Policy & Regulation
Octapharma wins FDA approval for Octagam 10% for dermatomyositis based on positive international, multi-centre ProDERM study
21 July 2021 -

Human protein manufacturer Octapharma USA reported on Tuesday the receipt of approval for the first and only intravenous immunoglobulin (IVIg) Octagam 10% for the treatment of adult dermatomyositis from the US Food and Drug Administration (FDA).

Dermatomyositis is a rare idiopathic autoimmune disorder of unknown cause and the patients suffer from skin rashes, chronic muscle inflammation and progressive muscle weakness, usually affecting adults in their late 40s to early 60s and children between five and 15.

The company said Octagam 10% [Immune Globulin Intravenous (Human)] is an immune globulin intravenous (human) liquid preparation.

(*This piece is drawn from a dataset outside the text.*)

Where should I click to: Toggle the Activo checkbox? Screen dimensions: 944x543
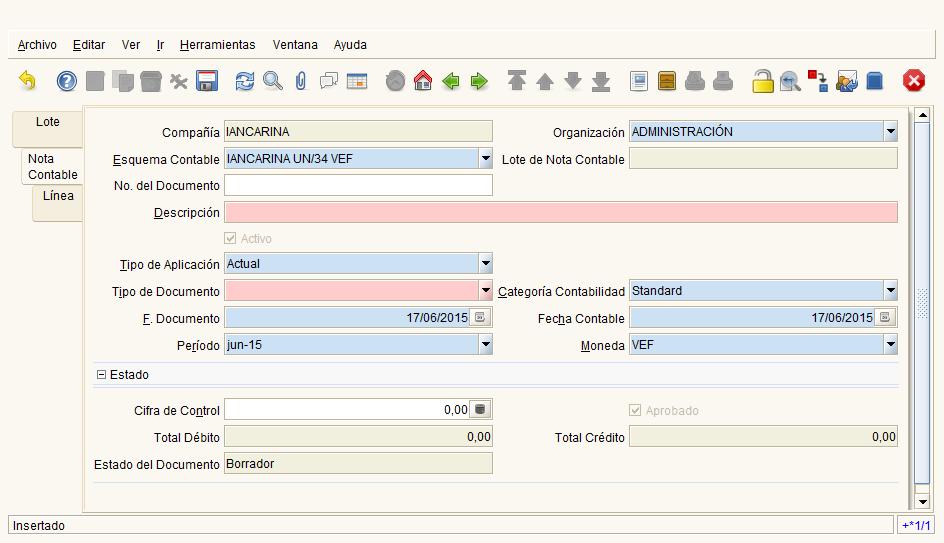coord(231,239)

This FDA approval is based on the results of the company's ProDERM , a pivotal randomized clinical trial and the first study to evaluate the long term efficacy and safety of intravenous immunoglobulin (IVIg) for adults with dermatomyositis. The prospective, double-blind, placebo-controlled Phase III clinical trial enrolled 95 patients at 36 sites globally, including 17 sites in the U.S.

According to the company, the patient response to treatment was measured using the 2016 American College of Rheumatology (ACR)/European League Against Rheumatism (EULAR) myositis response criteria. In the initial 16-week phase, about 78.7% of patients receiving Octagam 10% responded positively to treatment as compared to 43.8% of those receiving placebo.